* _WHAT YOU ARE ASKED TO DO_
Please give the number of lines in the material below that contain "page", and provide nothing besides that number.

* _GIVEN DATA_

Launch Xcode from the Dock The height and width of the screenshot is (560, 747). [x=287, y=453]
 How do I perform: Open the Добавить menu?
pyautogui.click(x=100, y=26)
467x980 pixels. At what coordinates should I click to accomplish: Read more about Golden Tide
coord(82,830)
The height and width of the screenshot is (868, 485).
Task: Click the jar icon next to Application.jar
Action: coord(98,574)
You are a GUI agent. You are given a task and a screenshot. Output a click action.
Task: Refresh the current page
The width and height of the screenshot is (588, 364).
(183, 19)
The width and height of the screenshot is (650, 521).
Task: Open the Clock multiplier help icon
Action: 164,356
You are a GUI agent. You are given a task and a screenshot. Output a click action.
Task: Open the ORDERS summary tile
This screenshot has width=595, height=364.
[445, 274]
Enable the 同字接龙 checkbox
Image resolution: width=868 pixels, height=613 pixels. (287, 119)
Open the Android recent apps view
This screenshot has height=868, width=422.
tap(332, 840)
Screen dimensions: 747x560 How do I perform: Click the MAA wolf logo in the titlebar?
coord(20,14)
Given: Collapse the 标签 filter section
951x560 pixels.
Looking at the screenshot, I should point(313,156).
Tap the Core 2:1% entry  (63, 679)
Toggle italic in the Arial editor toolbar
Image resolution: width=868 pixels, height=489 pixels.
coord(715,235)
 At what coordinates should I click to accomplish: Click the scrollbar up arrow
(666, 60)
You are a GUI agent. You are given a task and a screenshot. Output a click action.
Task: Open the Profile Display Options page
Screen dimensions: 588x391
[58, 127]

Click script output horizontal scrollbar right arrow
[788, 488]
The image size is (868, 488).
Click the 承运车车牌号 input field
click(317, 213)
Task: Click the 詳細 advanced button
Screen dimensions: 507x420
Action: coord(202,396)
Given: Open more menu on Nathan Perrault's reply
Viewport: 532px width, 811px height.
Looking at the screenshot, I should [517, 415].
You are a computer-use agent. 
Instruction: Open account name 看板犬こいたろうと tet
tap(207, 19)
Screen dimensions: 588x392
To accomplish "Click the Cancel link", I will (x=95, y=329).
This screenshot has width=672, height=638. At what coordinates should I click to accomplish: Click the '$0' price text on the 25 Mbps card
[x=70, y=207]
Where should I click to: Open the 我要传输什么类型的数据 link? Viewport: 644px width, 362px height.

* _OUTPUT OF THE TASK_
2